**Short task**
Update the records below by changing each "Instruction:" to "Goal:", leaving all other text as it is.

(Entries from a dataset)
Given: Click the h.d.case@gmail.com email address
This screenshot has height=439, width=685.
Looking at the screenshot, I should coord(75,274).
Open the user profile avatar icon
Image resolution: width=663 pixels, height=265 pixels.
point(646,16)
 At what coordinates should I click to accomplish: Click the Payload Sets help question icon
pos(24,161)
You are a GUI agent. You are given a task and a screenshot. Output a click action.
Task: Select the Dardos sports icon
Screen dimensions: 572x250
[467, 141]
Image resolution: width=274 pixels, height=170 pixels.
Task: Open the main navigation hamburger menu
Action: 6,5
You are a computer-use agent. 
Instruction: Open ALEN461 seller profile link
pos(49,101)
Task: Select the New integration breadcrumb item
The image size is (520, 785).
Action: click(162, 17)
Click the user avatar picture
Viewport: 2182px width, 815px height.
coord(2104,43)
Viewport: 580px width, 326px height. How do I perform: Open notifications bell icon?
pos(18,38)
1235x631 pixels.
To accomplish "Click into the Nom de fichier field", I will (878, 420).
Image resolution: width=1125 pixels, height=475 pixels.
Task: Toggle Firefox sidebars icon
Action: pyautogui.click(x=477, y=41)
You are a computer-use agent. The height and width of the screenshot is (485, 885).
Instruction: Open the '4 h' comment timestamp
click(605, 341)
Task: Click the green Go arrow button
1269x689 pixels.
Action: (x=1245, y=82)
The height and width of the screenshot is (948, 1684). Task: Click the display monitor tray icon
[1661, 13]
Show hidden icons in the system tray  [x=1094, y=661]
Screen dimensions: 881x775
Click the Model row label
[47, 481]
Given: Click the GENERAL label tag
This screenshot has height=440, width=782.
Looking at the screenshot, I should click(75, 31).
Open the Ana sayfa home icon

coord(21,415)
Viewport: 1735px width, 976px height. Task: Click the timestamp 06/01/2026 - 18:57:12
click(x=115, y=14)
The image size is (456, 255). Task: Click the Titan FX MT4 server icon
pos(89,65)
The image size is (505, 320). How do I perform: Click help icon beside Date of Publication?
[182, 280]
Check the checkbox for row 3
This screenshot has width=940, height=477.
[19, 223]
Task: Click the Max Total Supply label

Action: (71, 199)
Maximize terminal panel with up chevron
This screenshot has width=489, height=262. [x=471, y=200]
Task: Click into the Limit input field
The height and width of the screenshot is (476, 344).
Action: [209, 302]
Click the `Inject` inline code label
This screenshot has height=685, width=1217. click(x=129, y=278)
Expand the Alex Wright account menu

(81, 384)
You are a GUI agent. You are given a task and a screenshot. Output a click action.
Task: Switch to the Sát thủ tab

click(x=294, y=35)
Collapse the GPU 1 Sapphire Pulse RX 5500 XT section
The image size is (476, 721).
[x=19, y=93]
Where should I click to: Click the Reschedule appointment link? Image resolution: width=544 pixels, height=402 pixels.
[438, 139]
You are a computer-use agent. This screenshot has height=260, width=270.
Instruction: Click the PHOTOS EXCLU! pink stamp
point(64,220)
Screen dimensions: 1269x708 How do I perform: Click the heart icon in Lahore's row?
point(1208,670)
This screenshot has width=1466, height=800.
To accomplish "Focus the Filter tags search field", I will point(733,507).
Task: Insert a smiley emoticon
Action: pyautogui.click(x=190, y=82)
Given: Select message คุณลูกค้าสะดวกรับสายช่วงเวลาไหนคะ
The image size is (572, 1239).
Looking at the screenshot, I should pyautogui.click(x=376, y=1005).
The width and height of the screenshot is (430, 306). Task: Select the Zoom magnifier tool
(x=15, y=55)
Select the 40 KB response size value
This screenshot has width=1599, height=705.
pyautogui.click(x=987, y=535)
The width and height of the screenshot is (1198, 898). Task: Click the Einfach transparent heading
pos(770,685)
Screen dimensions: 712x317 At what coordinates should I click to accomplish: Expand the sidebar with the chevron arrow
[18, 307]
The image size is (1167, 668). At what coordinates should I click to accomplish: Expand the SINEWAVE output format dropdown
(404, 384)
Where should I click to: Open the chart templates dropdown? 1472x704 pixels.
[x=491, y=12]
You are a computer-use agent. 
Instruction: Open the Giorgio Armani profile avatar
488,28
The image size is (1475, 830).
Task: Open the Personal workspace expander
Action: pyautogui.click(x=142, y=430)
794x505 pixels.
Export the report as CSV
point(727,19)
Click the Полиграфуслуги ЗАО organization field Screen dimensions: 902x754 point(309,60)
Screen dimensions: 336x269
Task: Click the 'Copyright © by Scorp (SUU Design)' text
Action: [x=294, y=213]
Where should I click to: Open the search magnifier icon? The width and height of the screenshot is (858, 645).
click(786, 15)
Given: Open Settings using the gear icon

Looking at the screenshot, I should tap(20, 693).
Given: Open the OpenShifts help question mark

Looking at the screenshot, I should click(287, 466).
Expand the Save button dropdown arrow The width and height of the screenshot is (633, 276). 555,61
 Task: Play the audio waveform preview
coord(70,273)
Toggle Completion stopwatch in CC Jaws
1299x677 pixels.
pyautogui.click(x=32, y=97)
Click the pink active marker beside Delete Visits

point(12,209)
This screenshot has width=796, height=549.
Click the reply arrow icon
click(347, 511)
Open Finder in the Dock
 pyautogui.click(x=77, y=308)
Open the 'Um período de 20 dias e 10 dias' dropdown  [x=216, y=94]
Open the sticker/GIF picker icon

**Response to the task**
Given: Click the h.d.case@gmail.com email address
This screenshot has height=439, width=685.
Looking at the screenshot, I should coord(75,274).
Open the user profile avatar icon
Image resolution: width=663 pixels, height=265 pixels.
point(646,16)
 At what coordinates should I click to accomplish: Click the Payload Sets help question icon
pos(24,161)
You are a GUI agent. You are given a task and a screenshot. Output a click action.
Task: Select the Dardos sports icon
Screen dimensions: 572x250
[467, 141]
Image resolution: width=274 pixels, height=170 pixels.
Task: Open the main navigation hamburger menu
Action: 6,5
You are a computer-use agent. 
Goal: Open ALEN461 seller profile link
pos(49,101)
Task: Select the New integration breadcrumb item
The image size is (520, 785).
Action: click(162, 17)
Click the user avatar picture
Viewport: 2182px width, 815px height.
coord(2104,43)
Viewport: 580px width, 326px height. How do I perform: Open notifications bell icon?
pos(18,38)
1235x631 pixels.
To accomplish "Click into the Nom de fichier field", I will (878, 420).
Image resolution: width=1125 pixels, height=475 pixels.
Task: Toggle Firefox sidebars icon
Action: pyautogui.click(x=477, y=41)
You are a computer-use agent. The height and width of the screenshot is (485, 885).
Goal: Open the '4 h' comment timestamp
click(605, 341)
Task: Click the green Go arrow button
1269x689 pixels.
Action: (x=1245, y=82)
The height and width of the screenshot is (948, 1684). Task: Click the display monitor tray icon
[1661, 13]
Show hidden icons in the system tray  [x=1094, y=661]
Screen dimensions: 881x775
Click the Model row label
[47, 481]
Given: Click the GENERAL label tag
This screenshot has height=440, width=782.
Looking at the screenshot, I should click(75, 31).
Open the Ana sayfa home icon

coord(21,415)
Viewport: 1735px width, 976px height. Task: Click the timestamp 06/01/2026 - 18:57:12
click(x=115, y=14)
The image size is (456, 255). Task: Click the Titan FX MT4 server icon
pos(89,65)
The image size is (505, 320). How do I perform: Click help icon beside Date of Publication?
[182, 280]
Check the checkbox for row 3
This screenshot has width=940, height=477.
[19, 223]
Task: Click the Max Total Supply label

Action: (71, 199)
Maximize terminal panel with up chevron
This screenshot has width=489, height=262. [x=471, y=200]
Task: Click into the Limit input field
The height and width of the screenshot is (476, 344).
Action: [209, 302]
Click the `Inject` inline code label
This screenshot has height=685, width=1217. click(x=129, y=278)
Expand the Alex Wright account menu

(81, 384)
You are a GUI agent. You are given a task and a screenshot. Output a click action.
Task: Switch to the Sát thủ tab

click(x=294, y=35)
Collapse the GPU 1 Sapphire Pulse RX 5500 XT section
The image size is (476, 721).
[x=19, y=93]
Where should I click to: Click the Reschedule appointment link? Image resolution: width=544 pixels, height=402 pixels.
[438, 139]
You are a computer-use agent. This screenshot has height=260, width=270.
Goal: Click the PHOTOS EXCLU! pink stamp
point(64,220)
Screen dimensions: 1269x708 How do I perform: Click the heart icon in Lahore's row?
point(1208,670)
This screenshot has width=1466, height=800.
To accomplish "Focus the Filter tags search field", I will point(733,507).
Task: Insert a smiley emoticon
Action: pyautogui.click(x=190, y=82)
Given: Select message คุณลูกค้าสะดวกรับสายช่วงเวลาไหนคะ
The image size is (572, 1239).
Looking at the screenshot, I should pyautogui.click(x=376, y=1005).
The width and height of the screenshot is (430, 306). Task: Select the Zoom magnifier tool
(x=15, y=55)
Select the 40 KB response size value
This screenshot has width=1599, height=705.
pyautogui.click(x=987, y=535)
The width and height of the screenshot is (1198, 898). Task: Click the Einfach transparent heading
pos(770,685)
Screen dimensions: 712x317 At what coordinates should I click to accomplish: Expand the sidebar with the chevron arrow
[18, 307]
The image size is (1167, 668). At what coordinates should I click to accomplish: Expand the SINEWAVE output format dropdown
(404, 384)
Where should I click to: Open the chart templates dropdown? 1472x704 pixels.
[x=491, y=12]
You are a computer-use agent. 
Goal: Open the Giorgio Armani profile avatar
488,28
The image size is (1475, 830).
Task: Open the Personal workspace expander
Action: pyautogui.click(x=142, y=430)
794x505 pixels.
Export the report as CSV
point(727,19)
Click the Полиграфуслуги ЗАО organization field Screen dimensions: 902x754 point(309,60)
Screen dimensions: 336x269
Task: Click the 'Copyright © by Scorp (SUU Design)' text
Action: [x=294, y=213]
Where should I click to: Open the search magnifier icon? The width and height of the screenshot is (858, 645).
click(786, 15)
Given: Open Settings using the gear icon

Looking at the screenshot, I should tap(20, 693).
Given: Open the OpenShifts help question mark

Looking at the screenshot, I should click(287, 466).
Expand the Save button dropdown arrow The width and height of the screenshot is (633, 276). 555,61
 Task: Play the audio waveform preview
coord(70,273)
Toggle Completion stopwatch in CC Jaws
1299x677 pixels.
pyautogui.click(x=32, y=97)
Click the pink active marker beside Delete Visits

point(12,209)
This screenshot has width=796, height=549.
Click the reply arrow icon
click(347, 511)
Open Finder in the Dock
 pyautogui.click(x=77, y=308)
Open the 'Um período de 20 dias e 10 dias' dropdown  [x=216, y=94]
Open the sticker/GIF picker icon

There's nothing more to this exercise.